Stored data
=== Begin Enclosure ===
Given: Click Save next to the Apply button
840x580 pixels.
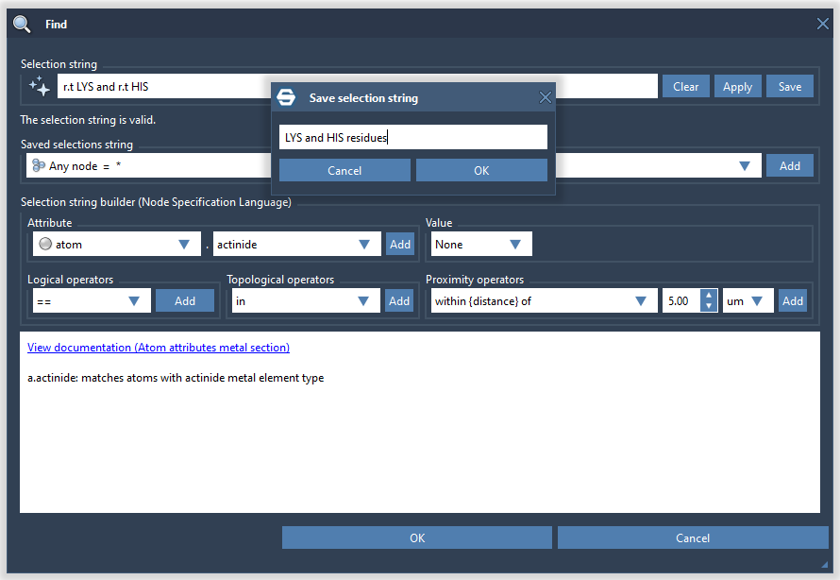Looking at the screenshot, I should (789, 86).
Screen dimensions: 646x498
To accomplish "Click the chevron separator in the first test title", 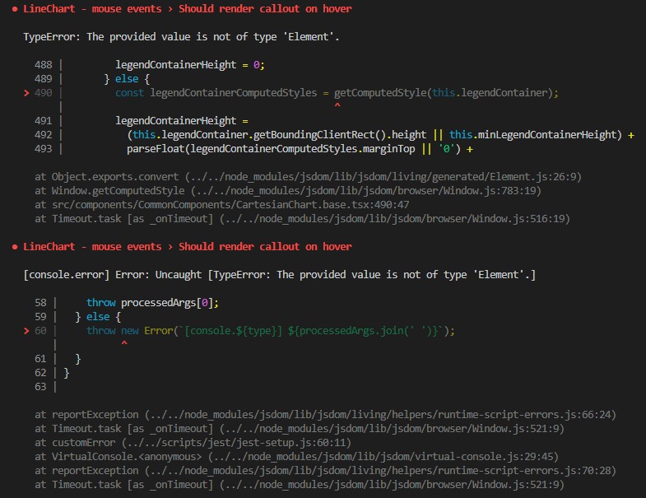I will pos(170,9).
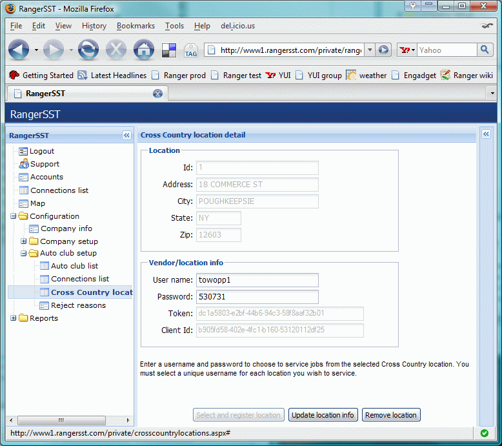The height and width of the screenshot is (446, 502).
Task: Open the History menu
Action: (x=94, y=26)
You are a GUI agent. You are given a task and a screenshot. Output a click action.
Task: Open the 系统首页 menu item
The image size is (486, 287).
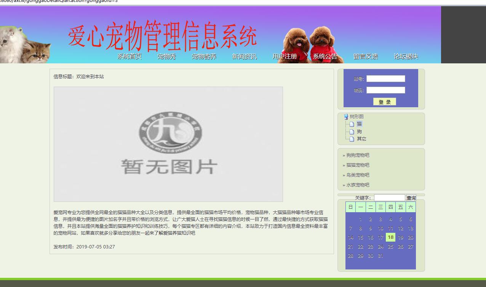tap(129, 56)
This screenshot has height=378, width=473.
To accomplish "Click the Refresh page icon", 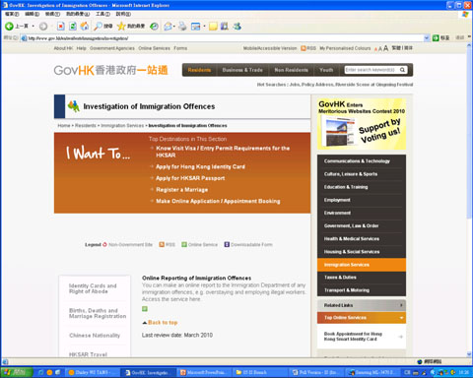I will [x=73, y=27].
=== End Enclosure ===
=== Begin Enclosure ===
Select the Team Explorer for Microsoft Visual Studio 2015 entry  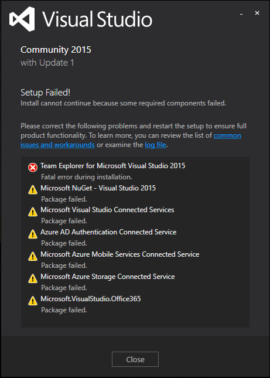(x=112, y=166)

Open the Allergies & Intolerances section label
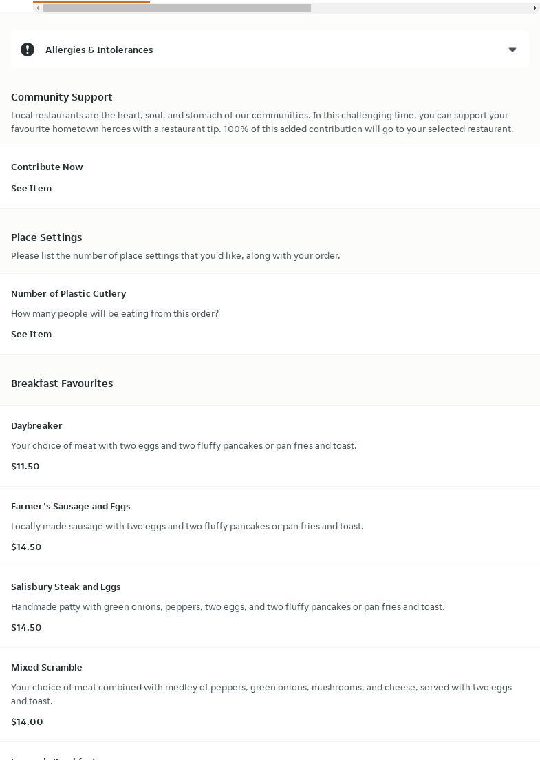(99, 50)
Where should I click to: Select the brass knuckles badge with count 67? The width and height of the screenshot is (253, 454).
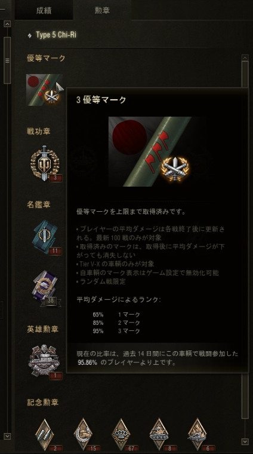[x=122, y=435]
=== End Enclosure ===
- YOUR OBJECTIVE:
Set down, exactly as written above, each line from the one with "Given: Click Save next to the Apply button" through the one with "Screen dimensions: 646x498", and skip the pictures.

- EXERCISE RESPONSE:
Given: Click Save next to the Apply button
840x580 pixels.
Looking at the screenshot, I should (789, 86).
Screen dimensions: 646x498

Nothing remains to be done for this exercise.